◆ EXERCISE MATERIAL
※ ※ ※

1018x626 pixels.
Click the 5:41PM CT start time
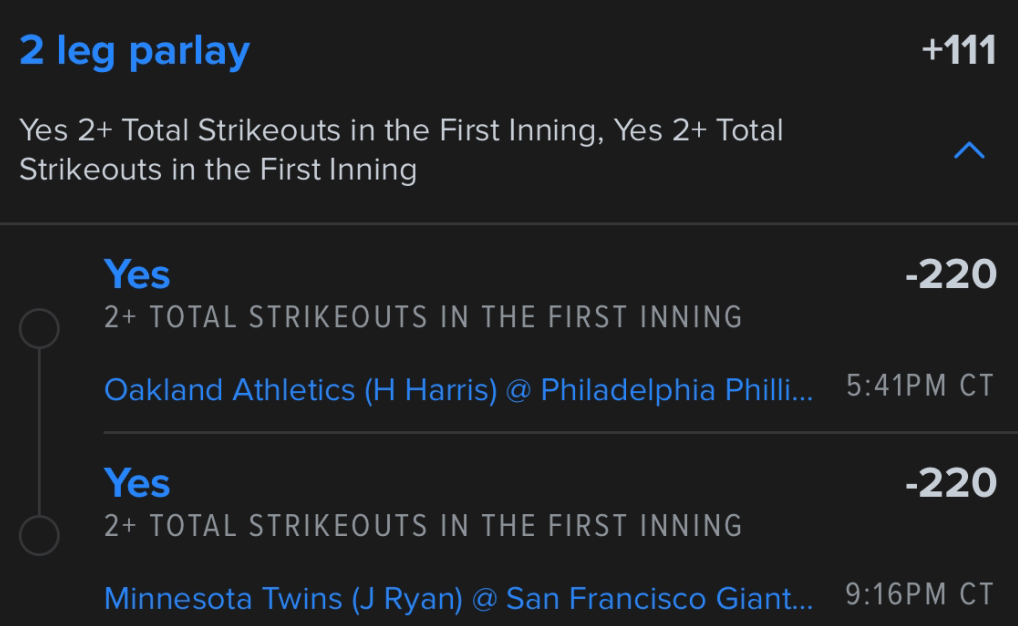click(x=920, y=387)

※ ※ ※

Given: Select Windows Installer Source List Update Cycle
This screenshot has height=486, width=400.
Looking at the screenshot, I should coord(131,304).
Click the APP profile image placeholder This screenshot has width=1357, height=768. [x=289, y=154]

※ ※ ※

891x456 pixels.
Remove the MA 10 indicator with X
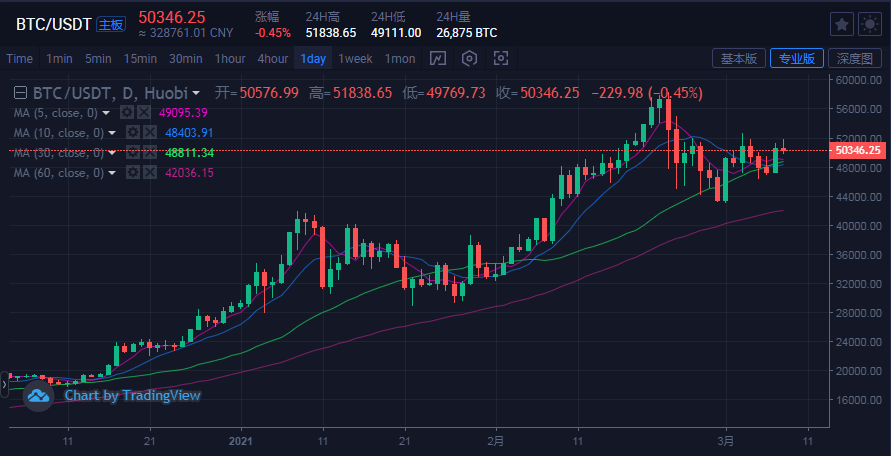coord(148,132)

※ ※ ※

◆ YOUR INSTRUCTIONS
Where the listing above has a line with "This screenshot has height=486, width=400.", start there, and output every line exactly through the line with "Click the APP", which is also included.

◆ RESULT
This screenshot has height=486, width=400.
Looking at the screenshot, I should coord(131,304).
Click the APP profile image placeholder This screenshot has width=1357, height=768. [x=289, y=154]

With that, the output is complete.